━━━━━ EXERCISE MATERIAL ━━━━━

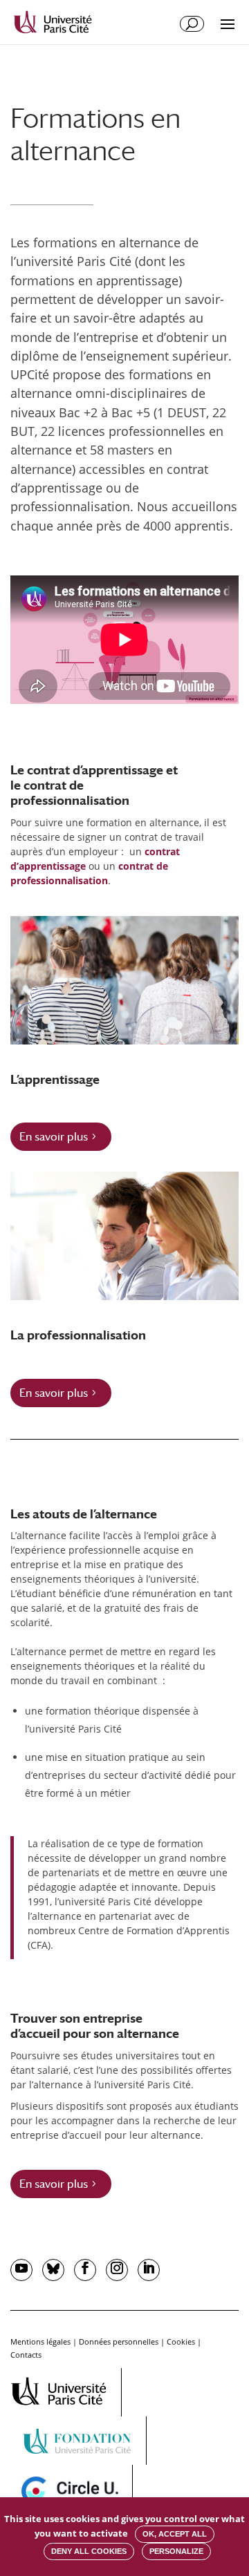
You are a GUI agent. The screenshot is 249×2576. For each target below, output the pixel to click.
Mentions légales (40, 2341)
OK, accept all (174, 2534)
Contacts (26, 2354)
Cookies (181, 2341)
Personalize (176, 2551)
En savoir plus (53, 1136)
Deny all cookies (89, 2551)
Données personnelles (118, 2341)
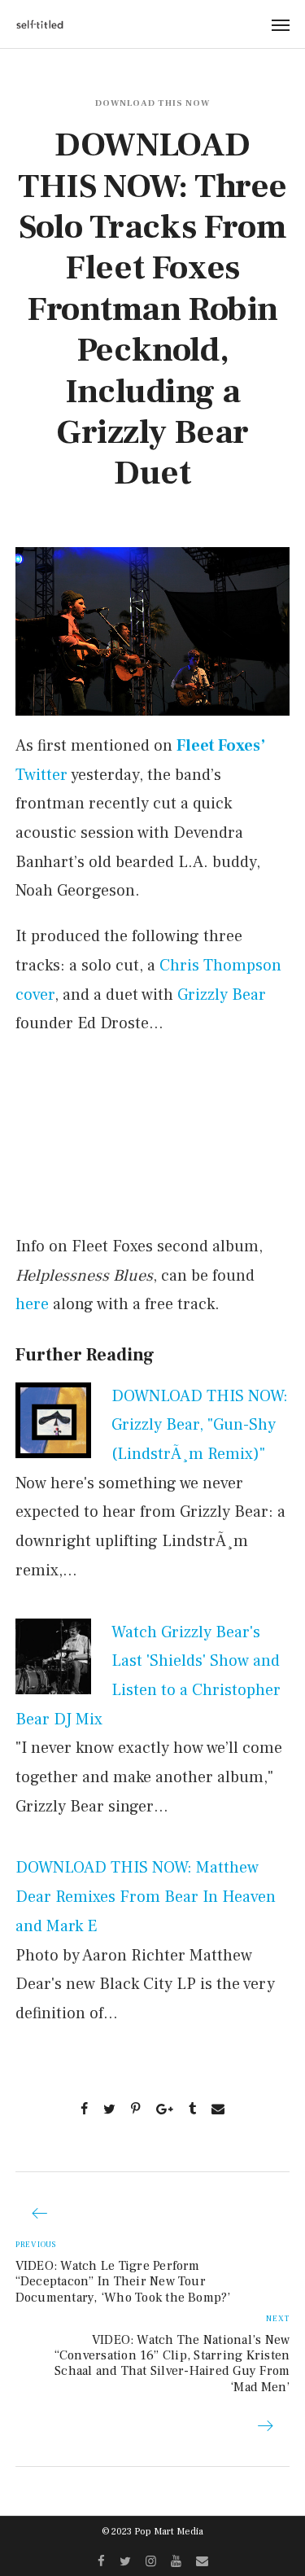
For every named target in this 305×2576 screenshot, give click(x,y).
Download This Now (152, 103)
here (32, 1304)
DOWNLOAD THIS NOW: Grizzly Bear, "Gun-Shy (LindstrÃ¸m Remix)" (199, 1425)
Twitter (41, 775)
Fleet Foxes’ (221, 745)
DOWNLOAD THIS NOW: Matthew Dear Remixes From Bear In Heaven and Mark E (145, 1896)
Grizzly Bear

━━━━━

WHAT NEEDS TO BE DONE: When you reach the line that contains "DOWNLOAD THIS NOW: Matthew" in the material above, please copy it and every line after it exactly, stopping only at the last line.

ANSWER SPACE:
DOWNLOAD THIS NOW: Matthew Dear Remixes From Bear In Heaven and Mark E (145, 1896)
Grizzly Bear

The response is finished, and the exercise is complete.